Por Rodrigo Bernardo Ortega Noviembre 2020
Hasta hace muy poco tiempo se conoció de un ciberataque dirigido en contra de las Naciones Unidas en el verano de 2.019. Aunque intentó mantenerse en el anonimato, se pudo conocer que los servidores de la red informática de la ONU en Ginebra y Viena sufrieron sendos ataques cibernéticos, en particular las oficinas dedicadas a la protección de los derechos humanos y el departamento de recursos humanos.
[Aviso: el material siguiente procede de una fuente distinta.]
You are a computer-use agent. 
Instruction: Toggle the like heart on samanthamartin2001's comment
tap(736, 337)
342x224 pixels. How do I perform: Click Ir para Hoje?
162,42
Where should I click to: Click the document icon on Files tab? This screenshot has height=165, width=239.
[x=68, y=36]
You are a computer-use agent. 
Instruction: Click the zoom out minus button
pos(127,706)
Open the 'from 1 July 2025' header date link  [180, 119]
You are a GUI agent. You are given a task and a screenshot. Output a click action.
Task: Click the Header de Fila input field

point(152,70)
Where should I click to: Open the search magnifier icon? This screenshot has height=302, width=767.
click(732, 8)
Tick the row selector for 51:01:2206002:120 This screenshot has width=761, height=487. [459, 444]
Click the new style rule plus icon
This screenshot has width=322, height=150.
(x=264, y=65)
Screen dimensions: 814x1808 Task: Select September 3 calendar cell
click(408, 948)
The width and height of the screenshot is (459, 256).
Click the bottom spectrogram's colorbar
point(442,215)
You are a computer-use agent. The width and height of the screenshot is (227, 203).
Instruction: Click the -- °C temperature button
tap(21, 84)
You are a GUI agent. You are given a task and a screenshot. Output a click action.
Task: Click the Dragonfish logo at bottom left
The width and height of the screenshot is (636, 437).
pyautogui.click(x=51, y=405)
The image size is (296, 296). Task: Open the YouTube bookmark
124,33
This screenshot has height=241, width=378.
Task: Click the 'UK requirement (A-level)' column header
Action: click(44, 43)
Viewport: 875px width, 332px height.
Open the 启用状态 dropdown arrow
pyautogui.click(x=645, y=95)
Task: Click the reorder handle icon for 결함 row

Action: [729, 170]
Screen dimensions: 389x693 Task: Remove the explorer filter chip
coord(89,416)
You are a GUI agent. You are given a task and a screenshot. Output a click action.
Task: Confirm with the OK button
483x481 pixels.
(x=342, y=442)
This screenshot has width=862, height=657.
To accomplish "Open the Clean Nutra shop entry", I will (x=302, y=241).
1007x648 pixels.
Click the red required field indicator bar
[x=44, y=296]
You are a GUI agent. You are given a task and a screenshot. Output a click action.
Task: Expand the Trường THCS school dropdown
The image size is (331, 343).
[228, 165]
El representante de la organización, Stéphane Dujarric, dijo con muchos titubeos que no se informó a la opinión pública del suceso pues no se logró determinar con precisión los alcances de las acciones. Sin embargo, hay mucho por esclarecer en esta circunstancia y suena más a excusa que cualquier otra cosa las declaraciones del alto funcionario. Al margen del acontecimiento, el ataque a la ONU, habla de una nueva dinámica a la que estaremos abocados en los próximos años: un escenario de confrontación cibernética. Por supuesto, este tipo de temáticas despierta suspicacias por parte de diversos actores, entre ellos, el gobierno de los Estados Unidos, siempre tan atento en la reconfiguración de escenarios de disputa geopolítica.